EXERCISE DESCRIPTION: Set down the lines below exactly as they appear, starting with the line that contains "Task: Pin the API permissions page" and continuing through the last line. Leave out the pictures.

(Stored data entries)
+++
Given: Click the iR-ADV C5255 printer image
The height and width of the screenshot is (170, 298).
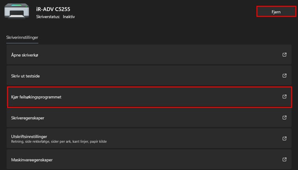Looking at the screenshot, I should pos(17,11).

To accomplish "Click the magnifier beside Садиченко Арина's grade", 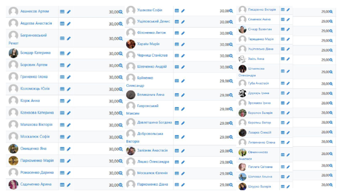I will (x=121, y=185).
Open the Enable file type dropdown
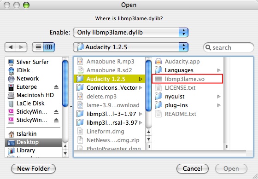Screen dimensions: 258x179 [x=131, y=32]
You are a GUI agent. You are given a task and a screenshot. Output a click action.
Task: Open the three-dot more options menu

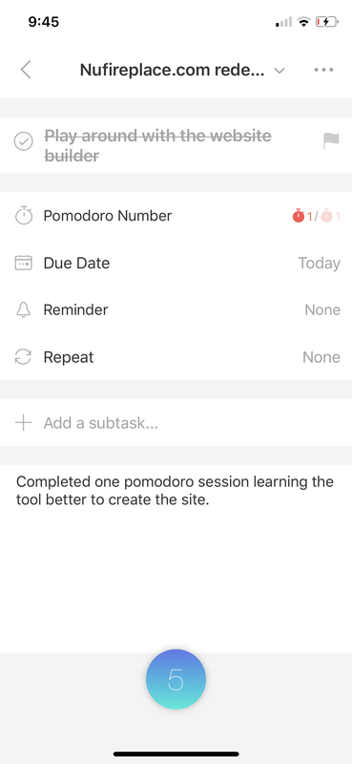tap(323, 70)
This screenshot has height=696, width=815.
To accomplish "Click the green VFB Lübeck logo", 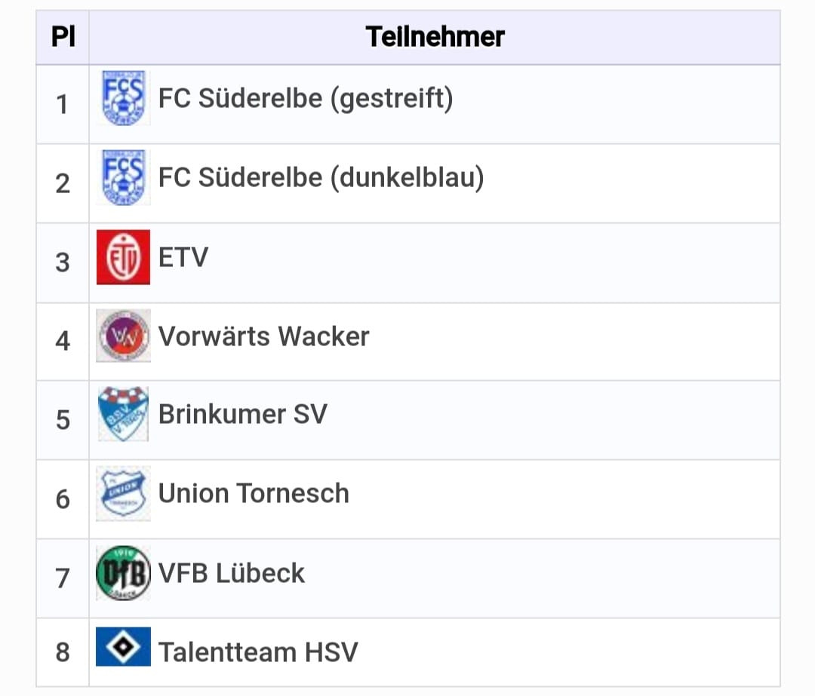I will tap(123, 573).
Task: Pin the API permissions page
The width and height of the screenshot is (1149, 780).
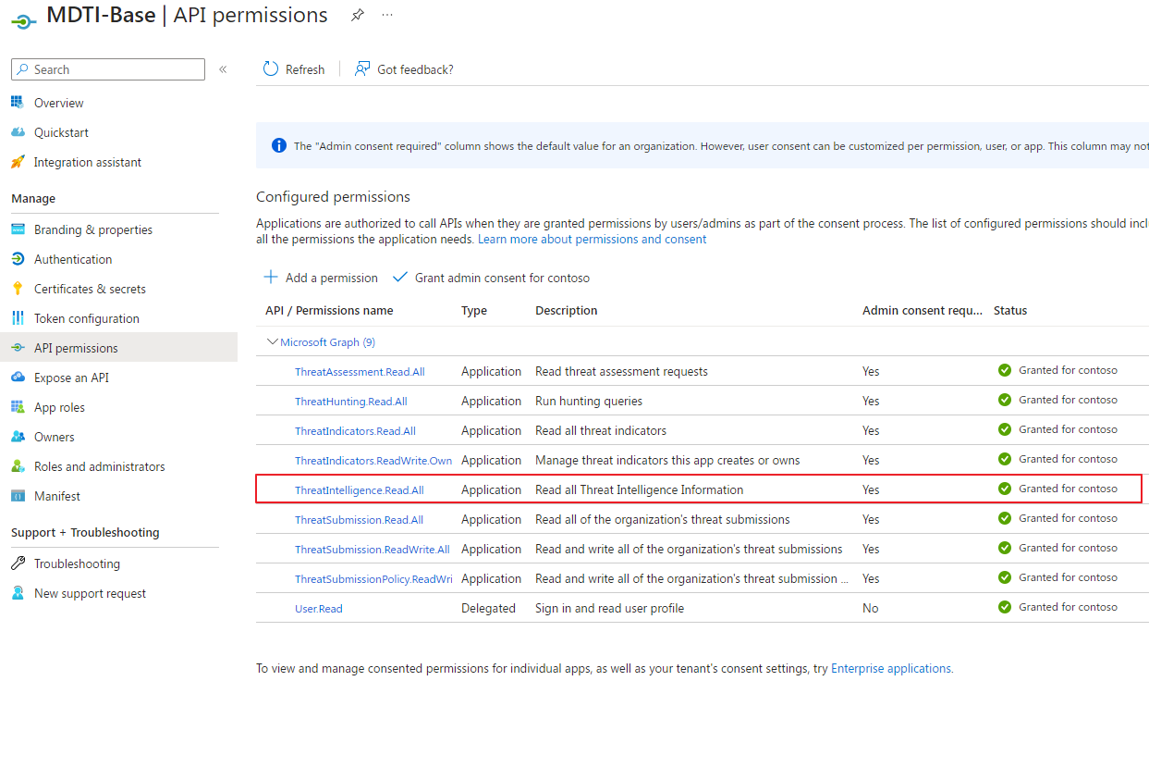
+++
OUTPUT FOR THIS TASK:
Task: Pin the API permissions page
The width and height of the screenshot is (1149, 780).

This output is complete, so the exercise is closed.